Ucraina fuori dalla Nato potrebbe significare per Pechino la fine del patto militare fra Stati Uniti, Giappone e Australia a protezione dell’isola contesa. I cinesi stanno già provvedendo a restaurare l’entente cordiale con gli australiani, dopo gli anni del freddo, seguiti al tentativo cinese di mettere le mani su tutta l’economia australiana.

E nel frattempo la caduta del governo Tory a Londra ha riacceso la flebile fiamma dei rapporti speciali con Ottawa perché il Canada di Trudeau non vuole collaborare con governi di destra del mondo di lingua inglese, quello dei “sei occhi” che raggruppa in un legame stretto e segreto Stati Uniti, Regno Unito, Irlanda, Canada, Australia e Nuova Zelanda.

La partita americana e inglese marciano su strade parallele e insieme alla Francia mostrano i segni della vittoriosa avanzata di Putin nei fronti interni. Notizia spettacolare sul fronte inglese è stata quella del passaggio con armi e bagagli di Nigel Farage dal fronte occidentale a quello putiniano.
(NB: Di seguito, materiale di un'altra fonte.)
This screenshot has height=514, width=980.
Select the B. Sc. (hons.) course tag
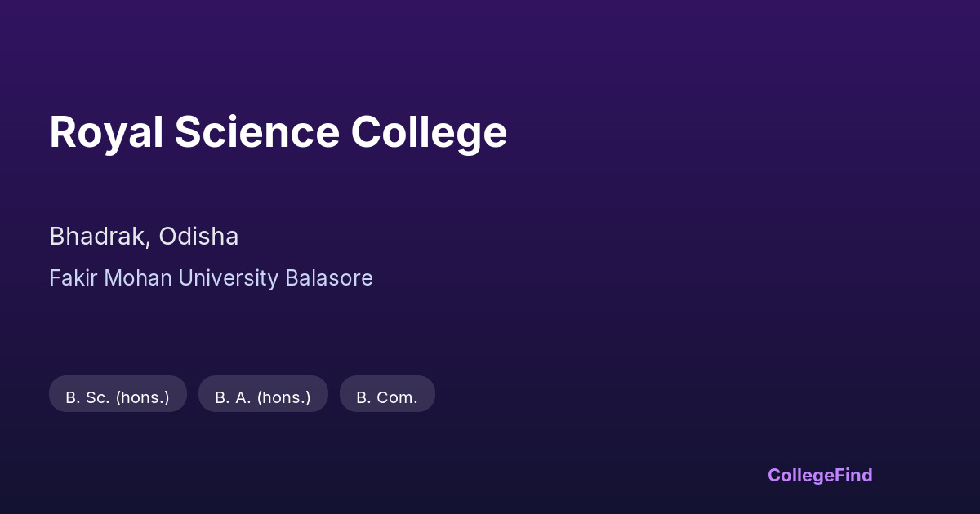pos(118,397)
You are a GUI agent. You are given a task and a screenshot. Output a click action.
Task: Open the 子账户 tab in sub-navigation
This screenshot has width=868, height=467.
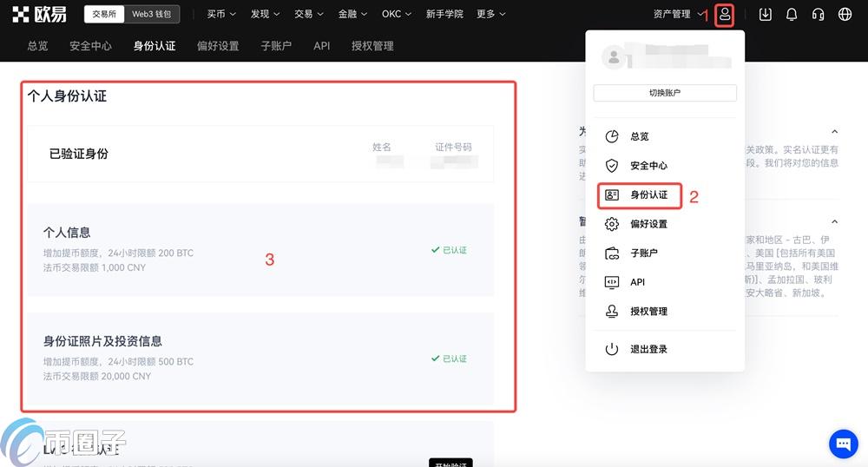276,46
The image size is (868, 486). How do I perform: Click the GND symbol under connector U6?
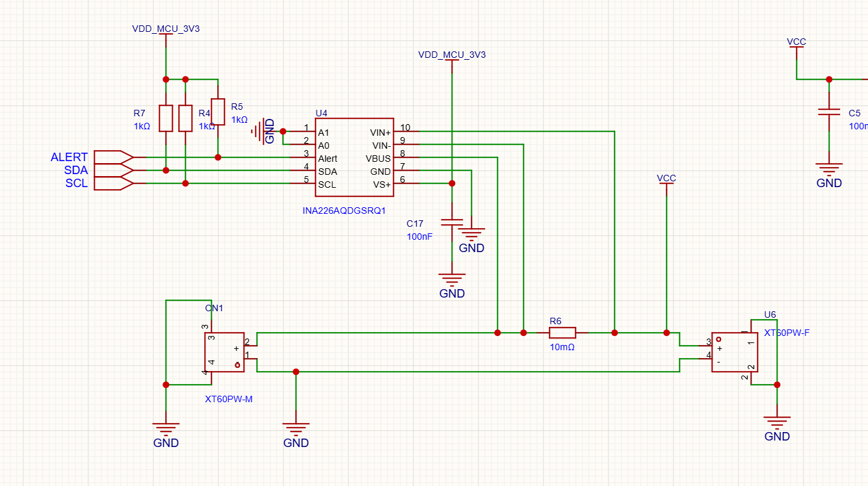(x=777, y=422)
L’uomo che ha scatenato la Brexit portando il Regno Unito lontano dall’Europa, è stato eletto nel nuovo mini-partito “Reform”, è entrato in Parlamento e il suo primo atto politico è stato quello di annunciare la sua solidarietà a Putin, diventando definitivamente il rappresentante ufficiale di Donald Trump su suolo britannico, se il repubblicano tornasse alla Casa Bianca come oggi sembra sempre più probabile.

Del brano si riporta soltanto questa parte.